# Records for the task start

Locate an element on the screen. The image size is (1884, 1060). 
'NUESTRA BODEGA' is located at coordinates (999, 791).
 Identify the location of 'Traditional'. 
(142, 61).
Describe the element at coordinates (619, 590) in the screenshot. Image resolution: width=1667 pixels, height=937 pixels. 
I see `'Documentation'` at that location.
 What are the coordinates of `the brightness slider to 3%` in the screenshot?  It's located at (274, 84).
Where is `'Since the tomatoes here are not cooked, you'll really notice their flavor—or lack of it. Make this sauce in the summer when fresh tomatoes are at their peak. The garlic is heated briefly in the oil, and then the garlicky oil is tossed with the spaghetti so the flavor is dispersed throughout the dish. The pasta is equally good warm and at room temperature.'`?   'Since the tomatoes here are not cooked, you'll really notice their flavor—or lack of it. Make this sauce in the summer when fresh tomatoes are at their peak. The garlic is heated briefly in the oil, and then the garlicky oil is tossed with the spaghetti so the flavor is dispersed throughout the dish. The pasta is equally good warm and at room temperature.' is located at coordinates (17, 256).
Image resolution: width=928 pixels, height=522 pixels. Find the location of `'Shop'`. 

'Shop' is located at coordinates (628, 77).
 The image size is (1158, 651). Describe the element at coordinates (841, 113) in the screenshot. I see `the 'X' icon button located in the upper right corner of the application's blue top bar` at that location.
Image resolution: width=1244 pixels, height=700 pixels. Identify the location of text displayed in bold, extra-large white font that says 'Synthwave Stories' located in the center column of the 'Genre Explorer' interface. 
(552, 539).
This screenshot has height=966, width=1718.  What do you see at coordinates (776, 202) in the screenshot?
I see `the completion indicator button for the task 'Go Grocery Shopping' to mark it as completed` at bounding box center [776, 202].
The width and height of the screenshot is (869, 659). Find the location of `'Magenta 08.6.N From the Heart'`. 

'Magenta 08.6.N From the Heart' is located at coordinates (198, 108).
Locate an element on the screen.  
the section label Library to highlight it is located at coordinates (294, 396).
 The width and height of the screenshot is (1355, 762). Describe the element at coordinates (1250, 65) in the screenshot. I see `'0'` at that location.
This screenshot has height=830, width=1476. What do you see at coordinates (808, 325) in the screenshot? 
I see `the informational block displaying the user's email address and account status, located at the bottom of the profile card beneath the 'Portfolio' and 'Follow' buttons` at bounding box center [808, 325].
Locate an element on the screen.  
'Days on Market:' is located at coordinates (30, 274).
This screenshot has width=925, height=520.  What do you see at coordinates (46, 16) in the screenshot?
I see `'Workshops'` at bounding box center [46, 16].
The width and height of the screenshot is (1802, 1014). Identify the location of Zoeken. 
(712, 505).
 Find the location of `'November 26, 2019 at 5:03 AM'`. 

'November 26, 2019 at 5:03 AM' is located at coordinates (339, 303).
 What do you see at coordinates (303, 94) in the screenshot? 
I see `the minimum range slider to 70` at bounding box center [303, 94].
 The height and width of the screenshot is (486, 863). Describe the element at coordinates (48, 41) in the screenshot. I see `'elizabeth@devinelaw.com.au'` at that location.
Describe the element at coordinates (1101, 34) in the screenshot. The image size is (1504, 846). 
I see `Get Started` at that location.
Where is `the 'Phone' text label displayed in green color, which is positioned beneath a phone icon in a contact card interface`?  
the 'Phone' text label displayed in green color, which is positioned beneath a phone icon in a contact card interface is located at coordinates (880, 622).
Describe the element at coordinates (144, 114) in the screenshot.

# Records for the task end

Copy out every row above that contains the string "color". Letter case counts.

__Task solution__
Where is `the 'Phone' text label displayed in green color, which is positioned beneath a phone icon in a contact card interface`?  
the 'Phone' text label displayed in green color, which is positioned beneath a phone icon in a contact card interface is located at coordinates (880, 622).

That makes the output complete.